Over the weekend, I decided that I should break out Quarriors! for my "Play It!" monthly challenge (the idea being I play something in my collection at least five times to decide whether or not it should stay or go). Quarriors! (of which I have the base game and three of the expansions) is a deck-builder (but with dice not cards). Players buy from a common pool of available dice and use the result to summon a die, or buy a new die. If summoned, the die or dice are creatures that attack the other players. Then the other players take their turns and try and do the same to you. If your dice survive, they are sent back to the main market to become available for everyone and they score for you. The first player to reach a set number of points wins. Now, the game isn't special per-se, but there are a lot of special dice and it plays pretty quickly. Each game gets seven different creature dice and three spell dice available. In head-to-head play (like my son and I do), the reality is that we usually only buy 2-3 of the creature types and maybe one spell. Not a lot of thought has to go into it - the costly dice are typically much much better than the cheaper ones. And there is usually one medium priced one that is obviously better. At any rate, I won our first best of three match 2-1 and my son swept me in the second 2-0. I'm not making any decisions on this yet (even though I hit five games). I want to revisit WizKids s Avengers vs X-Men, which I felt had a similar flavor, but I kind of liked better. Quarriors! is simpler in that setup is just random, but I don't think I need to keep both.

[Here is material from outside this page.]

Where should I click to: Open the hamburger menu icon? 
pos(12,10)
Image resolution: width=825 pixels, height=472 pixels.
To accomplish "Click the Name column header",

Lastly, Alyson and I finished the weekend with a playing of Viticulture. I have the Complete Collectors Edition, which is one of my Top 10 games. I won* (there was slight confusion in the early part of the game from Alyson's setup we both thought she started with a medium cellar, but it was supposed to be a cottage, so she missed out on a few extra cards before we realized the mistake and thus the asterisk). We played with a lot of expansions - Mammas and Poppas (a must for variable setup), Properties (I like it because it gives you a way to get early money and I think evens the early game out a bit and speeds things up), Advanced Visitors and New Visitors (we always have all the visitor cards mixed in thus they are always in play. The extra visitor cards help to make more powerful cards more available to all players and feels more balanced to me), Extended Board (I can see why people might think this overwhelming, but I really think all the extra options open up the game and keep everyone from doing the same thing every game - lots of options and lots of ways to score points), Special Workers (I don't think these change the game dramatically, but they keep it interesting by giving players an extra option or two), and Structures (I can go either way on these. My biggest complaint of the original base game by itself was card draw luck for vineyards - you could get really lucky or hosed. Same thing now happens with Structures, some are really good and others are just ok).

We had the mafia special worker (he lets you take a non-bonus action twice), so I was able to use him on the yoke to harvest two different fields to get 3 grapes each round without any interference. I got pretty lucky with a structure that let me get three points for two grapes whenever I played a blue or yellow card (once a round) - I only had to make a couple of wines and fulfill two orders coupled with turning in a bunch of grapes to hit 25 points. While I like this game a lot, it is a little funny - I've found with all the expansions, I rarely actually make wine. For me, it feels like it takes too much time to build up my cellars, harvest grapes, make a bunch of wine, and find the right orders to score enough points. I've played this a lot two-players, so my view might be skewed slightly, but I know that once we throw in Arboriculture and/or Frommagio, my wine making days might be over. It doesn't make the game bad, it is just ironic.